Hematology of Department,The Affiliated Hospital of Nantong University
China Postdoctoral Foundation
目的：用CLEC-2 缺陷小鼠检测CLEC-2在自噬过程中的作用,从而探究CLEC-2信号通路对巨核细胞发育的影响。方法：怀孕14.5 d的小鼠胚胎取出,分离并培养巨核细胞。体外雷帕霉素处理巨核细胞,检测巨核细胞CLEC-2和CD41的表达。小鼠经雷帕霉素处理后,检测小鼠骨髓自噬蛋白的表达。结果：自噬基因在胎肝来源的巨核细胞有表达,并且表达量很高。小鼠巨核细胞在雷帕霉素处理后,CLEC-2表达下调,提示CLEC-2参与调控自噬。雷帕霉素处理后,与野生型小鼠相比,敲除小鼠的巨核细胞CD41和CD61蛋白表达明显降低(P<0.001)。体内实验发现雷帕霉素能显著性的增强敲除小鼠LC3蛋白的表达。CLEC-2的缺陷能显著性的降低自噬紊乱导致的多倍体巨核细胞数。CLEC-2的缺陷降低雷帕霉素诱导胎肝来源的巨核细胞周期相关蛋白Cyclin D1,CyclinD2以及P21的表达。结论：血小板受体CLEC-2在巨核细胞自噬中具有重要的调控作用。
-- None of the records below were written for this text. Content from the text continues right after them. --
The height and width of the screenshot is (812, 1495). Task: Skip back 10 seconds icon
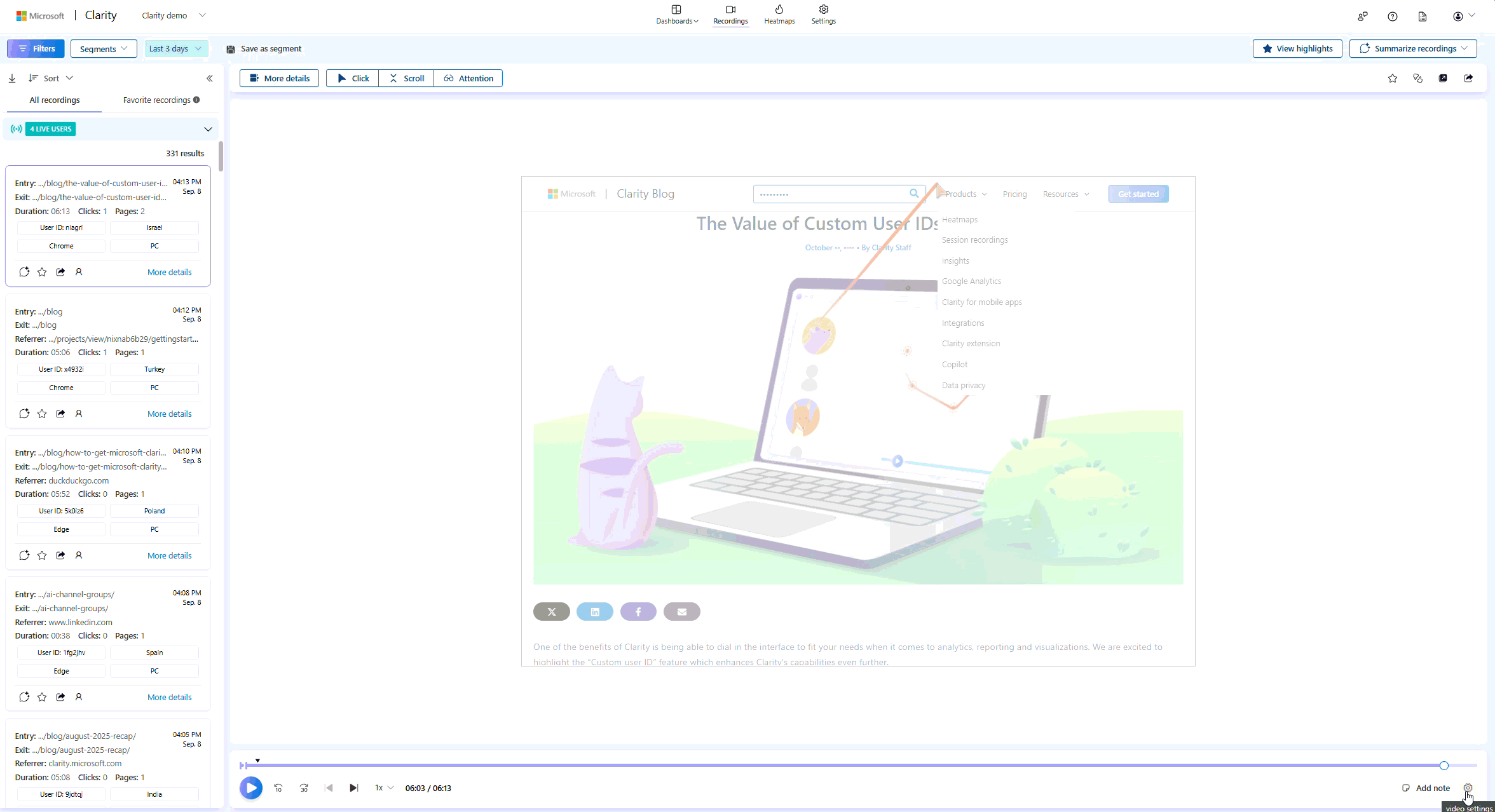[x=278, y=788]
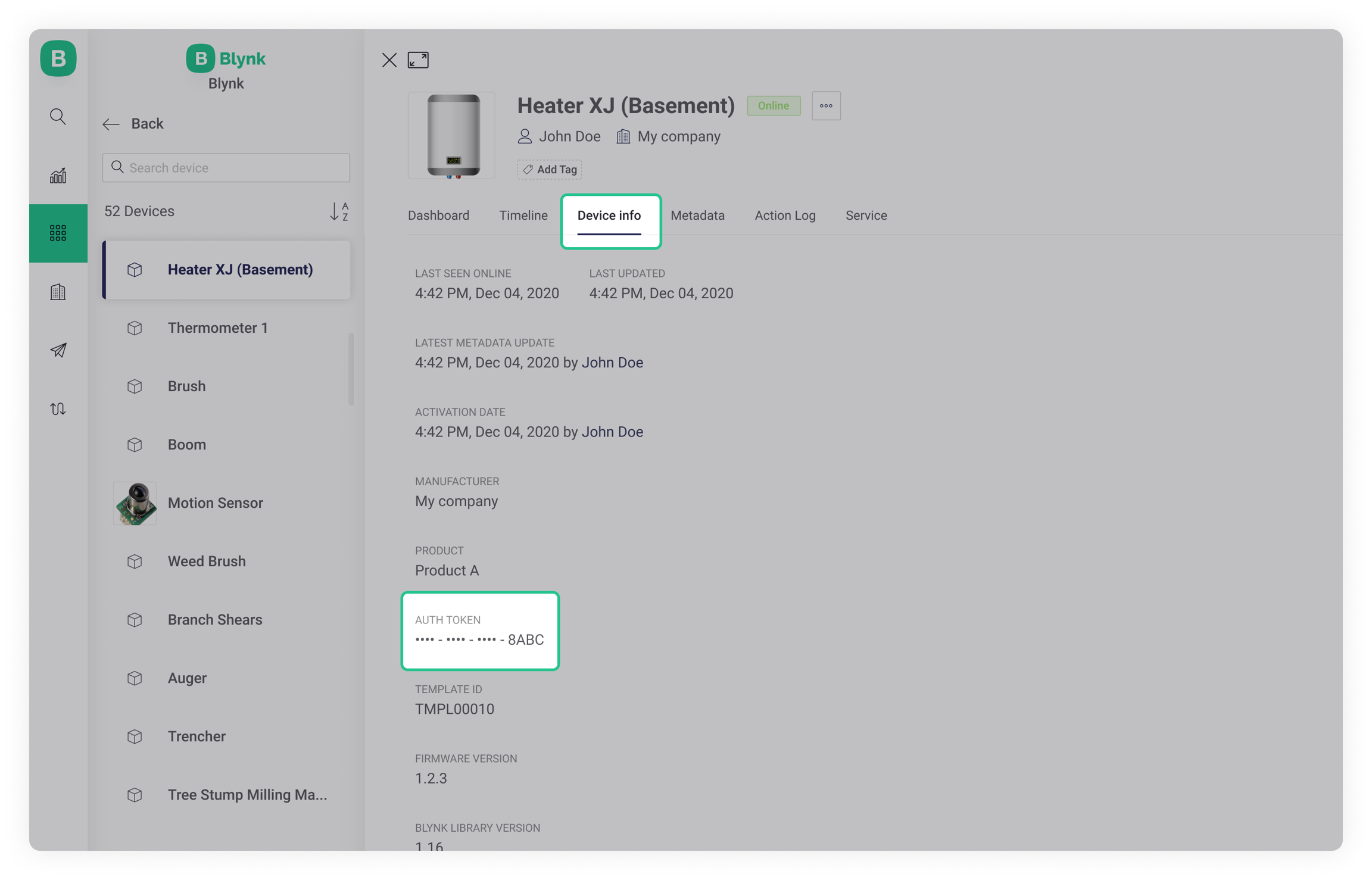Switch to the Metadata tab
The height and width of the screenshot is (880, 1372).
697,216
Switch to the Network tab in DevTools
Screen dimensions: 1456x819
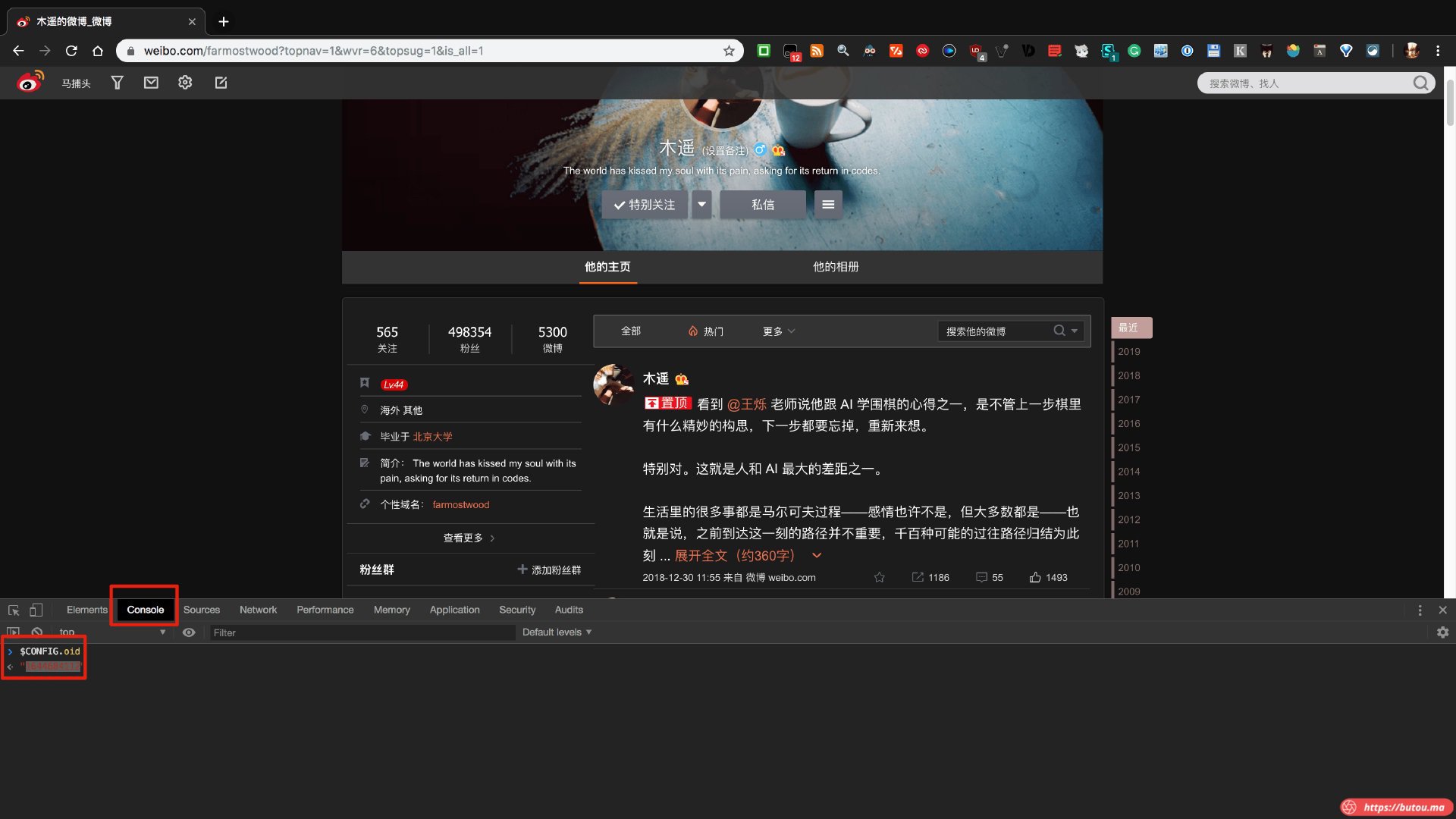(258, 610)
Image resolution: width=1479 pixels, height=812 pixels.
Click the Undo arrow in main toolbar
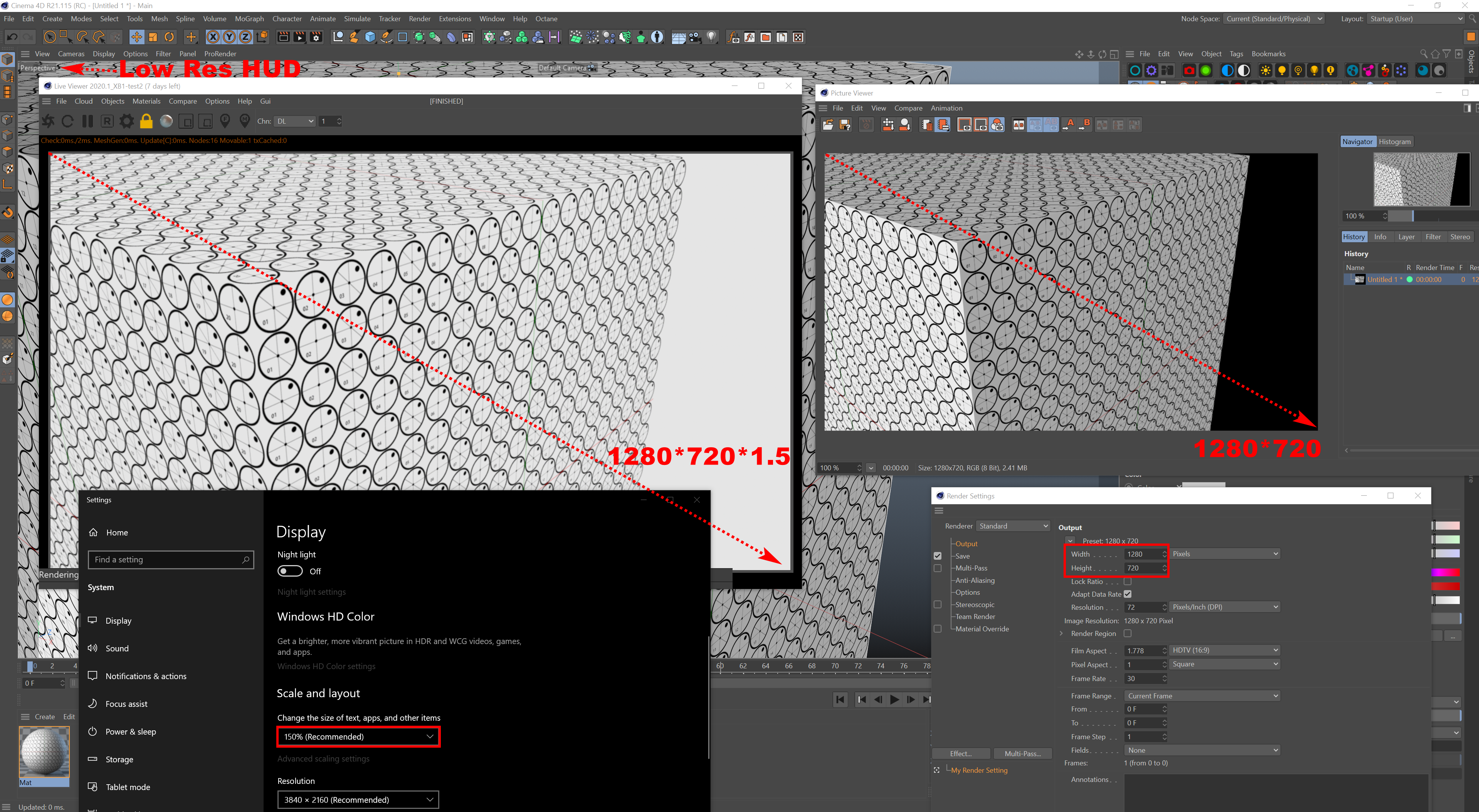coord(12,37)
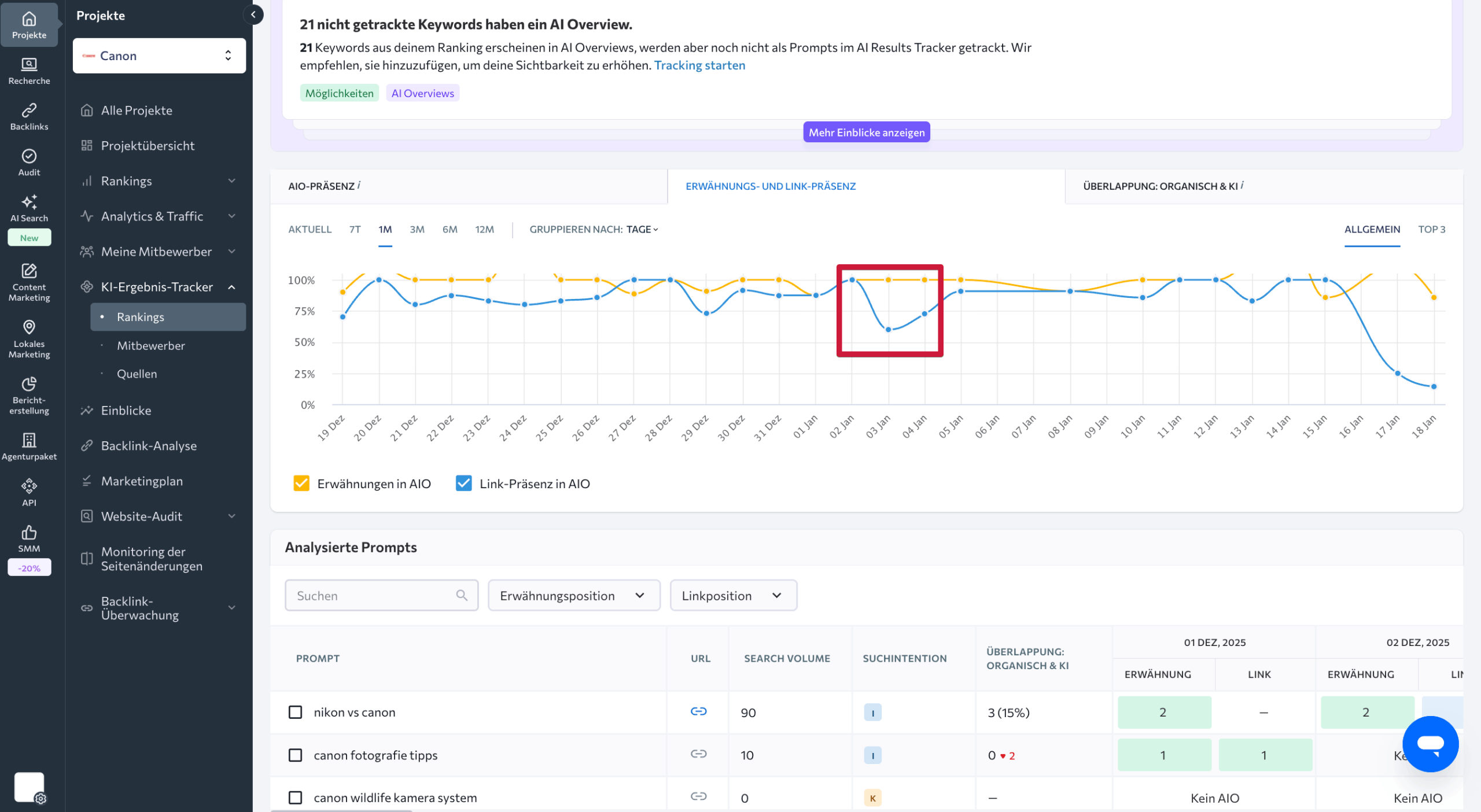
Task: Open the Canon project selector dropdown
Action: [x=159, y=56]
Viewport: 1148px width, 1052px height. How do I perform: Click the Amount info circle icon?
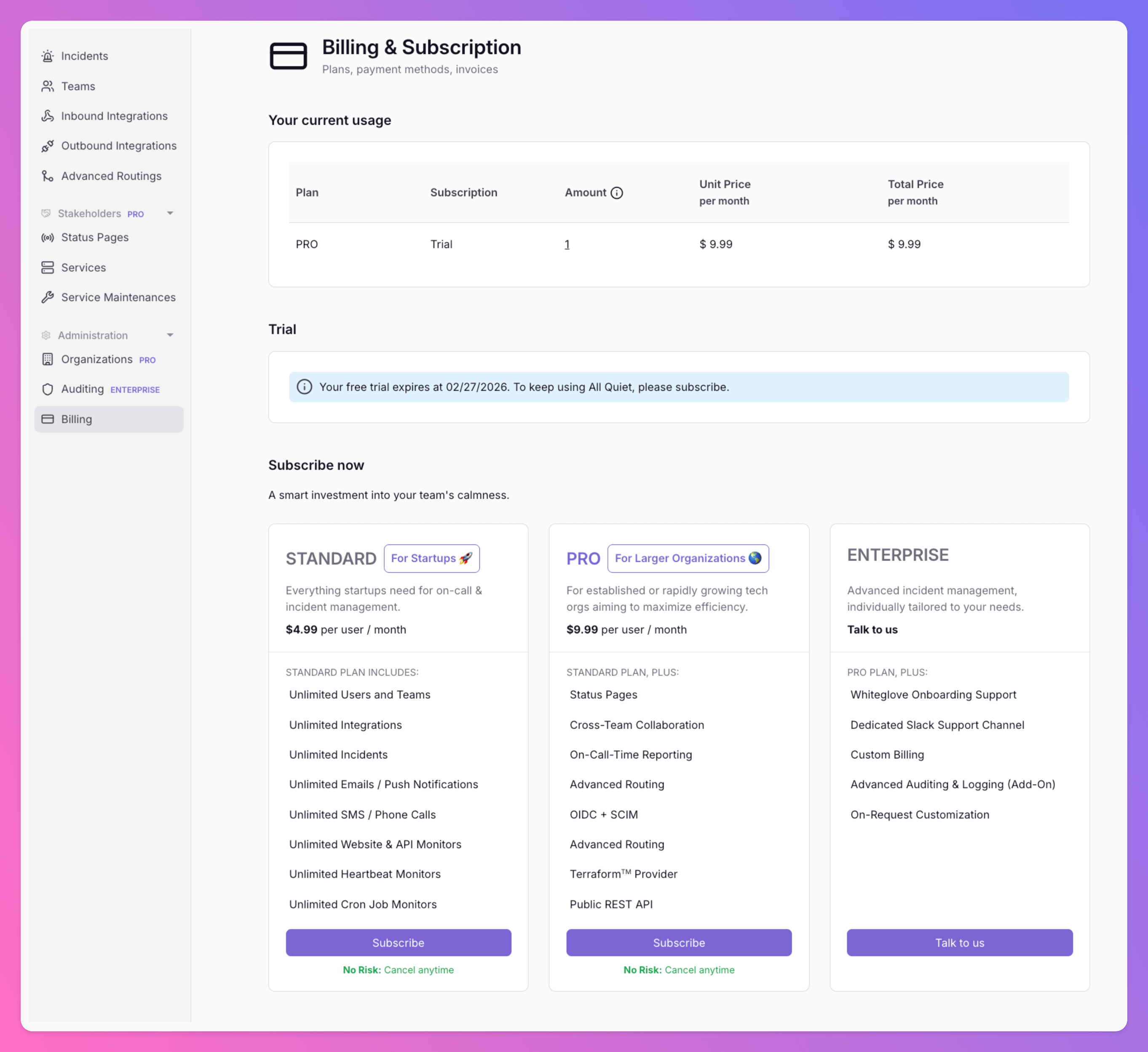tap(617, 193)
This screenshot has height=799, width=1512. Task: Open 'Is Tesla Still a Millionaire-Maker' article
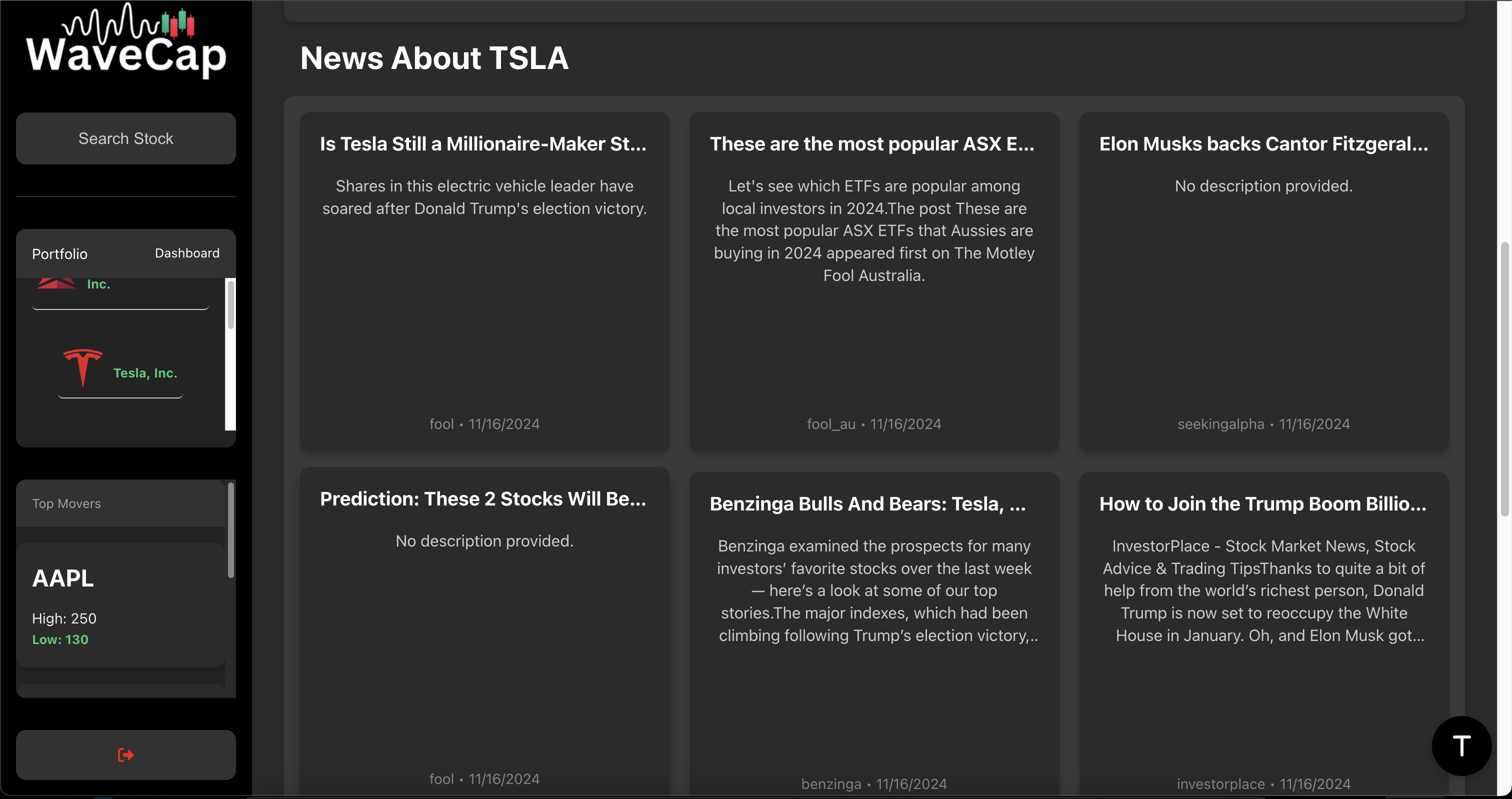coord(484,144)
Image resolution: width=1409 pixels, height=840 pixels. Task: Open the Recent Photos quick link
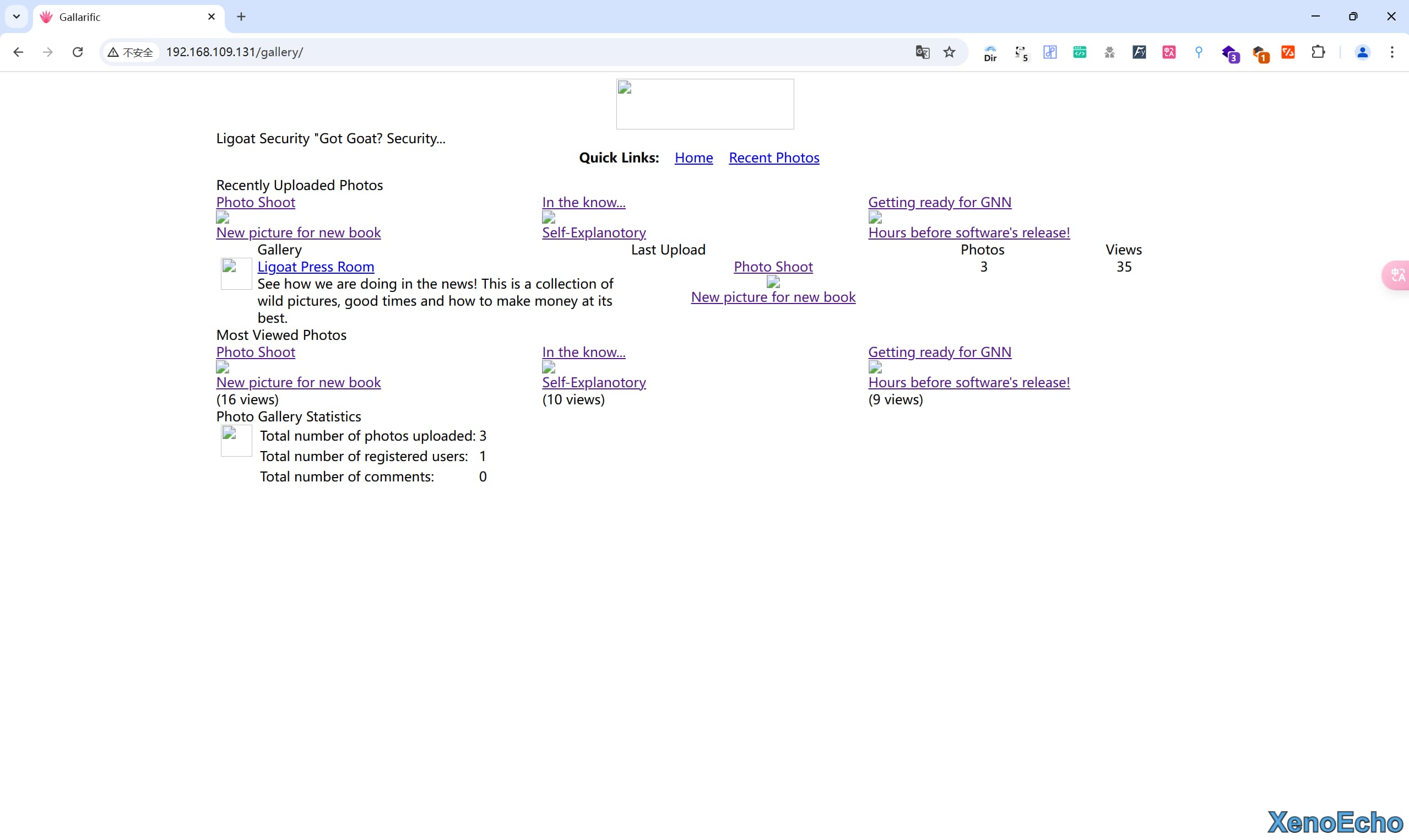point(773,158)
Objective: CLEC-2 signaling pathway is involved in the regulation of autophagy in megakaryocytes. However, the mechanism has not been fully elucidated. In this study, CLEC-2 deficient mice were used to detect whether CLEC-2 plays an important role in autophagy. Methods: Megakaryocytes were isolated and cultured from 14.5 day pregnant mouse embryos. The expression of CLEC-2 and CD41 in megakaryocytes were detected. After rapamycin treatment, the expression of autophagy protein was detected. Results: We found that autophagy gene was highly expressed in megakaryocytes derived from fetal liver. After rapamycin treatment, the expression of CLEC-2 was decreased, indicating that CLEC-2 was involved in the regulation of autophagy. Compared with wild-type mice, the expression of CD41 and CD61 in megakaryocytes of rapamycin knockout mice was significantly decreased. In vivo, rapamycin can significantly enhance the expression of LC3 protein in knockout mice. The defect in CLEC-2 can significantly reduce the number of polyploid megakaryocytes caused by autophagy disorder. And it also reduced the expression of cyclin D1, cyclind2 and p21 in megakaryocyte derived from fetal liver induced by rapamycin. Conclusion: CLEC-2 plays an important role in the regulation of autophagy of megakaryocytes.